Shawn Vestal sets the stories in his focused yet far-reaching debut collection among regular Mormon folks who live in Idaho, touching on their lives in the past, the present and even the afterworld.

Most of his characters have fallen away from their faith or are struggling with doubts, and Vestal, a columnist for Spokane’s The Spokesman-Review, skillfully mixes those serious subjects with dry humor.

In one story, the narrator meets his ex-wife in the afterlife. “Are the kids all right?” he asks her. “You got used to not knowing that,” she replies. “Come on,” the narrator says, “I’ve been dead.”

In another story, a man travels with his girlfriend to Rupert, Idaho, to visit her Mormon parents. There, they find “a hand-painted sign, done up with curlicues: FAMILIES ARE FOREVER! Which sounded like a threat.”

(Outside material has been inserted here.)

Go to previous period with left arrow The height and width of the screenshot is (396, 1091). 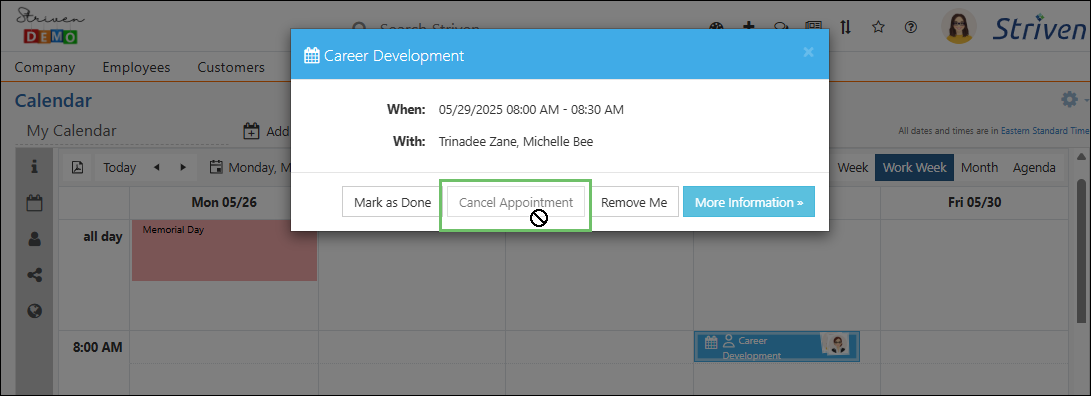[157, 167]
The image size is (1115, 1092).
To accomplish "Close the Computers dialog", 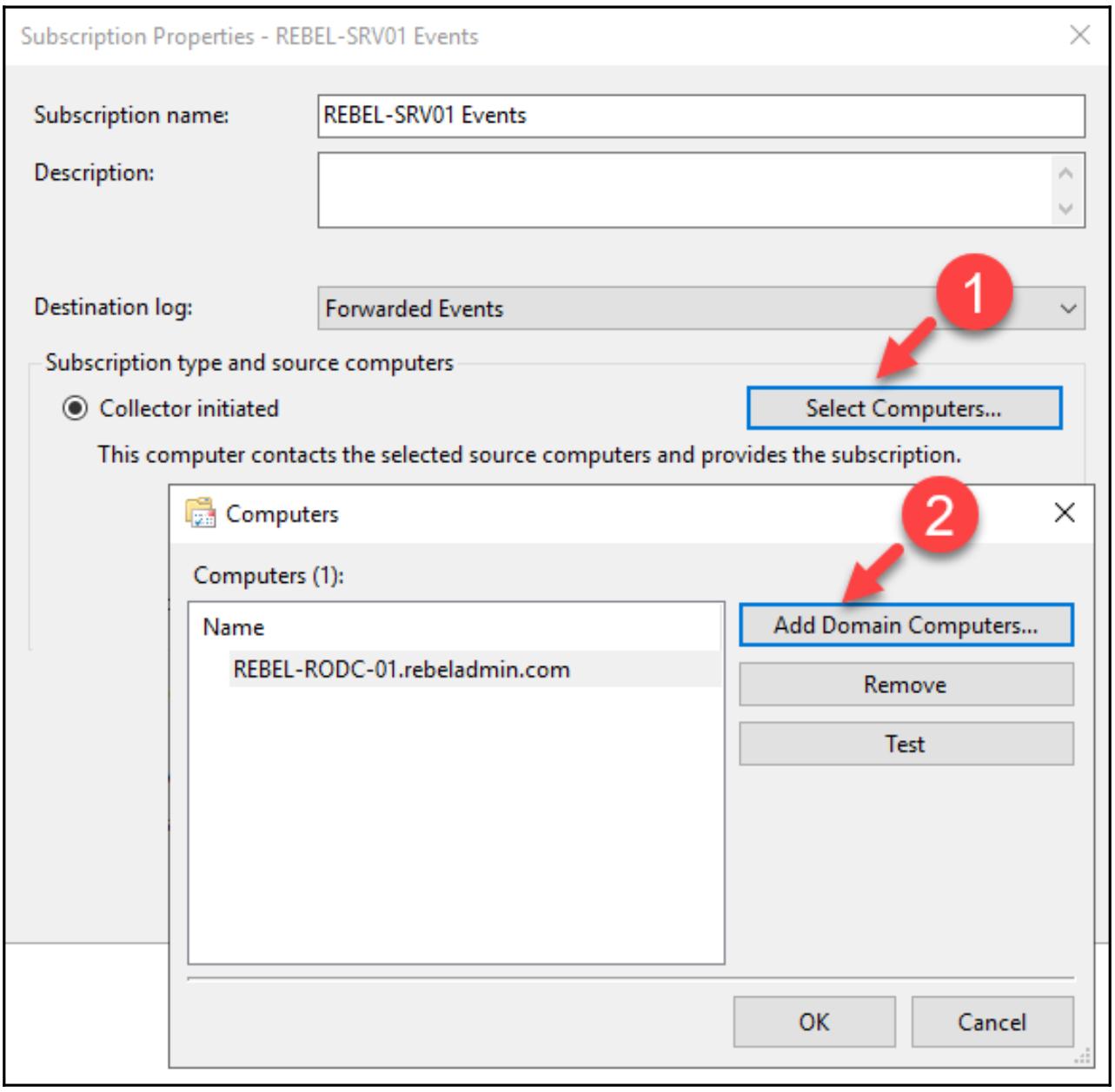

Although Vestal can also craft compelling stories in the vein of straightforward realism—“About as Fast as This Car Will Go,” for example, follows a young man’s descent into criminality under the guidance of his ex-con father—his stories soar when he frees them from the normal cosmic rules.

In “The First Several Hundred Years Following My Death,” there’s not much for the deceased to do but relive their own lives. “Now that it’s gone, your life is the only thing you have left. Ransack it, top to bottom. Find whatever you can in there, because it’s all there is.” This story starts out comical but becomes increasingly moving and melancholy as the narrator tries to reconnect with people from his past.

The harrowing “Opposition in All Things” proposes a different possibility for the afterlife. A crusty 1880s Idaho pioneer wakes from his death to find his spirit possessing Rulon Warren, a World War I veteran having difficulty meeting the expectations of his small Mormon town. Rulon’s bored possessor urges him to more or less re-enact the pioneer’s own life; he ultimately behaves like a lunatic, with violent repercussions.

In whatever century these stories are set, they are united in their emphasis on family, and in their exploration of what we owe to and can expect from the people who share our blood—in this life and beyond.

This article originally appeared in High Country News.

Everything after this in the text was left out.